Recently there have been new findings concerning ways to prevent people from developing dementia. As a nurse I have worked with dementia patients and their families. I know firsthand what a toll dementia can take on a family’s emotions and finances; and I know how crucial it is that we find ways to prevent dementia.
According to the Alzheimer’s Association, dementia is not a disease but a term that describes a wide range of symptoms. These symptoms are associated with a decline in memory or other thinking skills and interfere with a person’s ability to perform activities of daily living. Dementia is progressive, it worsens with time, and it is not curable as dead brain tissue does not regenerate. Observing how dementia can progress in a person can be heart rending enough for a person simple assigned to that patient. For family members, watching a loved one go from being a productive member of society to someone who cannot survive on his or her own is more than painful. I like to sit with my patients and their families and talk about who they were before they became ill. Dementia can totally alter a person’s personality, turning someone who was always happy and docile to a aggressive, angry person.

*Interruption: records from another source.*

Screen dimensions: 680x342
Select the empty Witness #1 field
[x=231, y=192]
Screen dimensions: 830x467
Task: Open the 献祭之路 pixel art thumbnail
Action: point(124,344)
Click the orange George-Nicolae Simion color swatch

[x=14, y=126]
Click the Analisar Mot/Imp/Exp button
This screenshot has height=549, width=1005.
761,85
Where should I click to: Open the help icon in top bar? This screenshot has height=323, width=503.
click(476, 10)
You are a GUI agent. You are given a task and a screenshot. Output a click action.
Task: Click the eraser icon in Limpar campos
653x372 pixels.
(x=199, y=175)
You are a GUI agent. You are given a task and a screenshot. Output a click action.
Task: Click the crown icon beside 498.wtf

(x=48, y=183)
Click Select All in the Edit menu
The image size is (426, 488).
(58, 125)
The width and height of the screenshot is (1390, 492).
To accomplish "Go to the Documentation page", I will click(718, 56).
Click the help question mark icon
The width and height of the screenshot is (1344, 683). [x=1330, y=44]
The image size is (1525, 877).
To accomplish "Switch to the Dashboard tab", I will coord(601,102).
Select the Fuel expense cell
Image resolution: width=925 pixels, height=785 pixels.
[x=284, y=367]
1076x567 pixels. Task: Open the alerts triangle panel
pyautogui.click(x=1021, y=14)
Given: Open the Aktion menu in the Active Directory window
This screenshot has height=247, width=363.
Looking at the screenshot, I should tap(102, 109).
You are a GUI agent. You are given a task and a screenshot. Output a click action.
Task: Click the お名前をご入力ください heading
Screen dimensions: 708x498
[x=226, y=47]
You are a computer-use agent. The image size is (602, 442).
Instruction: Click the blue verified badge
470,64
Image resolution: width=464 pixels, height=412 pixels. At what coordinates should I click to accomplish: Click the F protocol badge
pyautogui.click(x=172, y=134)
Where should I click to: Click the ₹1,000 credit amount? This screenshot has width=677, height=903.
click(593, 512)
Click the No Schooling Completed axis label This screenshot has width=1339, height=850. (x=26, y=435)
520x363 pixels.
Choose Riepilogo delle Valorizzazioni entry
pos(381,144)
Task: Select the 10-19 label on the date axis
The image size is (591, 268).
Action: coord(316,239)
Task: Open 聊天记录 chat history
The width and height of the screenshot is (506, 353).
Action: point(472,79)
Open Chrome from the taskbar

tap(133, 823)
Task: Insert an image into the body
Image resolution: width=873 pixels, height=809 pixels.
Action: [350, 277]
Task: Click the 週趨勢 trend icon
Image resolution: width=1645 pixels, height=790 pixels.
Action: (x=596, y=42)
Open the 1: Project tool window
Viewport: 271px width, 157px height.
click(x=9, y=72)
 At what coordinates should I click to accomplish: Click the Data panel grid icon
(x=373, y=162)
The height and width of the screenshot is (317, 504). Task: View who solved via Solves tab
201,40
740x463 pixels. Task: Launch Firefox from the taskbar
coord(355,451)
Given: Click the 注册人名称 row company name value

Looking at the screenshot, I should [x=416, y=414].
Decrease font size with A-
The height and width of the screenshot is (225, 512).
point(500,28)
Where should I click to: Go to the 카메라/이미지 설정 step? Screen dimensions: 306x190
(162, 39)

I have often heard family members state that they would not wish dementia on anyone. When I listen to them I hear the words they are not speaking, they fear that they too may develop dementia. Genetics, family history and age are risk fact for dementia that cannot be changed. But what if a person could slow the progression of dementia by exercising more, or delay the onset of symptoms by five years by learning a new language. Recent findings from studies focusing on dementia prevention state that these are indeed legitimate means of prevention.
A new review of 16 studies shows that people with dementia receive both physical and chemical benefits from exercise. The review was conducted by Cochrane Collaboration, a group of international researchers. A lead author of the review, Dorothy Forbes, states that any kind of exercise is sufficient. Walking or simple getting out of a chair may be options.
The study is not complete in that it does not provide data on which of the seven stages of dementia exercise effects. The study also does not describe what effects exercise may have on personality and mood changes, and other aspects of dementia. The Nizam Institute of Medical Sciences in India and the University of Edinburgh did research involving 650 dementia patients. The research showed that patients who spoke more than one language developed dementia 5 years later than average.
Dementia can affect any and everybody. I have taken care of rocket scientists, lawyers, doctors, singers and homemakers. Blacks, whites, Asians and Hispanics have all walked through the door of the facility I currently work. Dementia affects us all. There are 5.2 million people with Alzheimer’s disease, the most common type of dementia. These new findings may not leave us 100 percent sure that we will one day be able to prevent dementia, but they give us hope. For some of us who face dementia daily, this is enough.